Prende el fogón para hervir el agua de una tetera, y se sienta; más bien se deja caer sobre la silla ubicada junto a la ventana. Suspira y piensa en Marcos, quien incapaz de soportar aquel ambiente cargado de situaciones al límite, ha renunciado a sus labores de cocinero.
En su paciente espera, posa la vista sobre la hermosa alameda que nace por el costado derecho del verde y floreado parque, y se pierde hacia el camino que enfrenta con la carretera. En su mente permanece la imagen del extraño esqueleto, en especial su mirada, inquieta por la relación que tiene el profesor con el señor Crayton. Sin encontrar una explicación que la satisfaga, se abstrae y vuela hacia el pasado, a sus primeros años en la casa.
Recuerda a la señora Greefeld, a quien el profesor, en su intento por agradarla, hizo lo indecible por brindarle un continuo paraíso; sin embargo, por algún motivo que le es desconocido, nunca la satisfizo del todo. No acertaba a explicarse sus salidas, amparadas en pretextos cada vez menos convincentes.

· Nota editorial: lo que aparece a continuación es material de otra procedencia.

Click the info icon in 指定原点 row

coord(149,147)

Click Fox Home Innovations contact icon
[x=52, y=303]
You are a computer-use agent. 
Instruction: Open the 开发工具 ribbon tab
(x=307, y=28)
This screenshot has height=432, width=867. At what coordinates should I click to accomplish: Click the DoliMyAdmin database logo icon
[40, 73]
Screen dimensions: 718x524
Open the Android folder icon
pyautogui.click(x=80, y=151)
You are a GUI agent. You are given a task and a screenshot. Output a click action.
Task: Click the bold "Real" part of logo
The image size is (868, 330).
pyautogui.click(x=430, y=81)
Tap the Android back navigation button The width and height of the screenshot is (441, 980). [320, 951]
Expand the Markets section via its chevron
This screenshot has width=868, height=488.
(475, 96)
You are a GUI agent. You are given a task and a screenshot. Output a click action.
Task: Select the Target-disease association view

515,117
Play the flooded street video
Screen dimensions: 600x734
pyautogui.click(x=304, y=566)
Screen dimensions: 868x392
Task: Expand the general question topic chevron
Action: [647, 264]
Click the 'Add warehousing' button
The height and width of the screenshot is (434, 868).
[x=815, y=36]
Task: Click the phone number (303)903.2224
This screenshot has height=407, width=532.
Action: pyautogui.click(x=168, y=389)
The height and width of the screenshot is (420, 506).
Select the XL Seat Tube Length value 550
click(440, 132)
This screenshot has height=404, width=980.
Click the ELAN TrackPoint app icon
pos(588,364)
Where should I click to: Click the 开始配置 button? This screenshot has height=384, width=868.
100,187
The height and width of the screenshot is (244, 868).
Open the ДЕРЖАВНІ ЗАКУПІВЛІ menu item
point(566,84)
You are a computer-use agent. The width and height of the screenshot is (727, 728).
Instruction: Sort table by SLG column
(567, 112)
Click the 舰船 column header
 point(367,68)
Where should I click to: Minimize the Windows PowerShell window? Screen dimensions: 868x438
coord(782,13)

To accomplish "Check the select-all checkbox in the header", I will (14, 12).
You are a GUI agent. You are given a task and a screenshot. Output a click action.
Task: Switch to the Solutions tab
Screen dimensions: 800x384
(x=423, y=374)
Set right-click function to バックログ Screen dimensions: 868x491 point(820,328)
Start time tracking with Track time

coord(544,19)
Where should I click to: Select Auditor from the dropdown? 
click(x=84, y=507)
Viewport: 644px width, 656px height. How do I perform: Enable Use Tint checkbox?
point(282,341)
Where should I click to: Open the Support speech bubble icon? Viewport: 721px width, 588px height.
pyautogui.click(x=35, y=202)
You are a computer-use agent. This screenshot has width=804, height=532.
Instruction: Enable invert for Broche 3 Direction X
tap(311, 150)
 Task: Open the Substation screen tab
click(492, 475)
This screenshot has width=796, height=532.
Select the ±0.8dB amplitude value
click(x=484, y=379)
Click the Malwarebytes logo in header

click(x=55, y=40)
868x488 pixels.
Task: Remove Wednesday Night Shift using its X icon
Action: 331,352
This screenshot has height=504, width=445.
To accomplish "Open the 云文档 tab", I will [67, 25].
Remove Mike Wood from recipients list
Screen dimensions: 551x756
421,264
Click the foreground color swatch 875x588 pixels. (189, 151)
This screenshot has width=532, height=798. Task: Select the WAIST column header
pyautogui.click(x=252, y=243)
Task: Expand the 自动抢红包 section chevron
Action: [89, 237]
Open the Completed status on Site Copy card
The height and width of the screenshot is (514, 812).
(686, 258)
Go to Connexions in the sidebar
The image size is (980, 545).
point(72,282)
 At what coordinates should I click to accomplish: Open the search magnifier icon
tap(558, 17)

Se preguntaba cómo había sido tan bobo para no darse cuenta que lo engañaba, o si lo hacía, cómo podía aceptar sin hacer reclamo alguno… Reflexiona durante unos segundos en que cree armar el rompecabezas y esboza una sonrisa llena de picardía, “¿sería tan hábil como para hacerse el tonto y no complicarse la vida?”
De pronto, su mirada corre tras el clásico gris con tapabarros negros; un Ford del año 29, que al profesor le ha dado por usar para ir al edificio donde están las instalaciones del laboratorio principal, cuando está apurado o traslada bultos. Lo ve bordear el parque y enfilar por la erguida alameda.
“Otra vez lo he dejado sin desayuno”. Recuerda sus palabras: “le agradeceré traer a nuestro buen amigo el desayuno, pues la velada ha sido pesada y debe tener hambre”.
 ―¿Desayuno solo para uno? ¿Pero cómo puede un esqueleto tomar desayuno?